> Текст для чтения:
┄┄┄┄┄┄┄┄┄┄

В 20.35 22.06.1941 г. у Константиновского буя взлетел на воздух буксир СП-12, возвращающийся с уборки плавучих щитов-целей для стрельб. Буксир затонул. Погибло 26 человек, спасли всего четверых. Но этот случай почему-то совершенно не насторожил командование флотом. Траление (даже обычное) произведено не было. Результат сказался через сутки.
24.06.1941 г. в 12.50, кран СП-2 грузоподъемностью 20 т, ведомый рабочим буксиром, следовал из Севастопольской бухты для подъема сбитого ночью 22.06.1941 г. немецкого самолета, который упал в бухте Песочная. Уступая фарватер крейсеру «Червона Украина», входившему в Севастопольскому бухту, буксир начал разворачивать кран. В 12.52 под днищем крана прогремел взрыв. Кран затонул за 4 минуты, погибли люди, находившиеся на его борту. В процессе погружения кран навалился на буксир стрелой, повредив его, в результате чего погибло 8 человек, получили ранения шесть.

┄┄┄┄┄┄┄┄┄┄

> Задания:
1. Пожалуйста, определите, согласуются ли утверждения (a), (b) и (c) с текстом о подрывах судов у Севастополя: (a) при гибели буксира СП-12 спасли четырёх человек; (b) после гибели СП-12 было проведено траление; (c) кран СП-2 затонул за 4 минуты. Для каждого ответьте «да» или «нет» и приведите решающие слова текста дословной цитатой.
2. Продублируйте без изменений фрагмент текста о подрывах судов у Севастополя. Начните со слов «В 20.35 22.06.1941», остановитесь после слов «сказался через сутки.».

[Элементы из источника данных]

┄┄┄┄┄┄┄┄┄┄

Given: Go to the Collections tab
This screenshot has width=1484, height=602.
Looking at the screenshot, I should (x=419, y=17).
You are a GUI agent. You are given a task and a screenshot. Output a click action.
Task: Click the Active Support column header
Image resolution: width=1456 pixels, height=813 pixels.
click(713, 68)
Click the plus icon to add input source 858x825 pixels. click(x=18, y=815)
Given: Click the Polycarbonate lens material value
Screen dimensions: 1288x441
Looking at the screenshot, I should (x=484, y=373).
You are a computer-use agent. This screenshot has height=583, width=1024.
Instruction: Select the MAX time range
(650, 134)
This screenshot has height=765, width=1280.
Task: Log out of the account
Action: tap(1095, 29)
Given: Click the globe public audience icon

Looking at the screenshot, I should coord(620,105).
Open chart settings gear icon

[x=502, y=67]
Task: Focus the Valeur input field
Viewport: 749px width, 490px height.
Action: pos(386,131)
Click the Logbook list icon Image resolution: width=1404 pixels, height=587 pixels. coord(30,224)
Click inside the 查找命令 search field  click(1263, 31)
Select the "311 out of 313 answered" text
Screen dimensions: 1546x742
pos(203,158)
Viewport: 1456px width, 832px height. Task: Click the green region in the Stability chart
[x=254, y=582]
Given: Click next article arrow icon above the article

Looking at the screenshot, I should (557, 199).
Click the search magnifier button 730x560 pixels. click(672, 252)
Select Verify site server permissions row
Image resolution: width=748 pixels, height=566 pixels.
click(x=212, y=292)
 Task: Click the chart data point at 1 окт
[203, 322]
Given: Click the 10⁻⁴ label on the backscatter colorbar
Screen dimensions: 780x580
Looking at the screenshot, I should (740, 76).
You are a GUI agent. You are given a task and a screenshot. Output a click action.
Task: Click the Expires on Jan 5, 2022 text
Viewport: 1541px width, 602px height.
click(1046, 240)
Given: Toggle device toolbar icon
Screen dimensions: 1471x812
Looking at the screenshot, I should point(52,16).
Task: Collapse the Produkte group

┄┄┄┄┄┄┄┄┄┄

> Решения:
1.
(a) Да: «спасли всего четверых».
(b) Нет: «Траление (даже обычное) произведено не было».
(c) Да: «Кран затонул за 4 минуты».

2.
В 20.35 22.06.1941 г. у Константиновского буя взлетел на воздух буксир СП-12, возвращающийся с уборки плавучих щитов-целей для стрельб. Буксир затонул. Погибло 26 человек, спасли всего четверых. Но этот случай почему-то совершенно не насторожил командование флотом. Траление (даже обычное) произведено не было. Результат сказался через сутки.